Are we all a bit soft these days?

My great grandparents - Anna and Heinrich with their 10 children. In the back row, 5th from left is my grandmother Luise Maria.

I have been working on a photo album for my parents, bring together all the old family photos. In doing this project I cannot help but think about the lives of the women in my family:  my great-great grandmother Christiane, with her husband left her homeland of Silesia in Germany (now located in Poland) knowing they would never return, or Anna, her daughter-in-law with her 10 children to raise on a farm or Anna's daughter, my grandmother Luise. What was their lives like?  How did they cope when times were tough, money was short, the crops didn't grow, no rain . . . It was tough.


Then I look at my life and it realise isn't tough like these ladies endured, it might be busy and we might complain, but it is certainly not tough, I don't think we understand what the word really means. When I hear women today saying they are exhausted or stressed I wonder what Christiane, Anna or Luise would have thought . . . they would never have heard of the word "stress" as it wasn't used until the 1930's . . . I think the concept would have been foreign to them.  These women didn't dream of having a "quiet" time in the afternoon and a long lunch, their day was full of both running the home and helping on the farm (getting their hands dirty) whilst their children went to the local school (until they too were old enough to work).

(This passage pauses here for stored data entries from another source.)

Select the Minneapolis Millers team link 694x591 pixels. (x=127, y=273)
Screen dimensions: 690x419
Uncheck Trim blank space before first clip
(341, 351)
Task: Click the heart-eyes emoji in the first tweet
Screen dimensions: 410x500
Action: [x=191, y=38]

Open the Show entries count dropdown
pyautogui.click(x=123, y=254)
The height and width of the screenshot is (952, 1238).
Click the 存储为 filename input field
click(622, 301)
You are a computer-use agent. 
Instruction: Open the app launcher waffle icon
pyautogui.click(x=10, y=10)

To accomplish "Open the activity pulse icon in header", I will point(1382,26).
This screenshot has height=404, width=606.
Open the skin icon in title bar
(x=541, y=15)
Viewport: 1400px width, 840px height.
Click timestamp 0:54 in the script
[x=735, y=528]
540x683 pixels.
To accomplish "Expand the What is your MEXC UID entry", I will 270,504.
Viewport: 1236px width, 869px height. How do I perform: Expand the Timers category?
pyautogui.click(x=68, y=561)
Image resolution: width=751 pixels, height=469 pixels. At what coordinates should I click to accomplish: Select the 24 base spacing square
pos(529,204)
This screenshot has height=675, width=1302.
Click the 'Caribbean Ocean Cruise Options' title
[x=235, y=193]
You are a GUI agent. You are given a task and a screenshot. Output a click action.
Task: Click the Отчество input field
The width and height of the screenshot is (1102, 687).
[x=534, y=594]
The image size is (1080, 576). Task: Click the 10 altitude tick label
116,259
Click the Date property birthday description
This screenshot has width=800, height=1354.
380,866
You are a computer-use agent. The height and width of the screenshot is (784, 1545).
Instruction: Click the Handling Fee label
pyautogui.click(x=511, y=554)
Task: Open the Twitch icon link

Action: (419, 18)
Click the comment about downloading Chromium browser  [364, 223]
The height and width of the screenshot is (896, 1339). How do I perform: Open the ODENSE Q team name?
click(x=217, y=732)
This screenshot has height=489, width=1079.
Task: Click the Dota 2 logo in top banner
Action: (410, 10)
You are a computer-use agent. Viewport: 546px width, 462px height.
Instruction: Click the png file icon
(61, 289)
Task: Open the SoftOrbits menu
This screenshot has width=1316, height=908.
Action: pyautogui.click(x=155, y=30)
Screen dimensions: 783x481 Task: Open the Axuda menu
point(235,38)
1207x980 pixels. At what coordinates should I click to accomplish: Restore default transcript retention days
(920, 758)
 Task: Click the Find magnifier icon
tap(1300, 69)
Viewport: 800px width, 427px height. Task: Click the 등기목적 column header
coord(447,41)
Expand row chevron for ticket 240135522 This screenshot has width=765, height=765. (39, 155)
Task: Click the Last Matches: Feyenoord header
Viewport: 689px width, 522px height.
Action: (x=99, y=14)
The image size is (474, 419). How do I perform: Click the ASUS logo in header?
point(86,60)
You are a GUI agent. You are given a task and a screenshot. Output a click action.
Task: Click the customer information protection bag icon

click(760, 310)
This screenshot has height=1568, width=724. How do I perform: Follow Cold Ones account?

Anna lived many miles from a store and when she need to go shopping she had to walk even though her health was poor due to asthma.

We take for granted all the mod-cons we now have, the fact that the supermarket is open all hours and accessible, we forget that we can get messages to love ones at a click of a button 24/7, that washing the clothes takes only a few hours not a few days. Life is really quite easy these days and we should not be stressed if we really think about it.


I have just finished watched the "Victorian Farm", even though they had machinery to help on the farm (thanks to the Industrial Revolution) and things were starting to be developed for the home (eg the sewing machine), their life was full of activity from sun up to sun down.  And when the lady of the house did have some spare time, she was busy making clothes or hats or baskets . . . not as a luxury, but as a necessity.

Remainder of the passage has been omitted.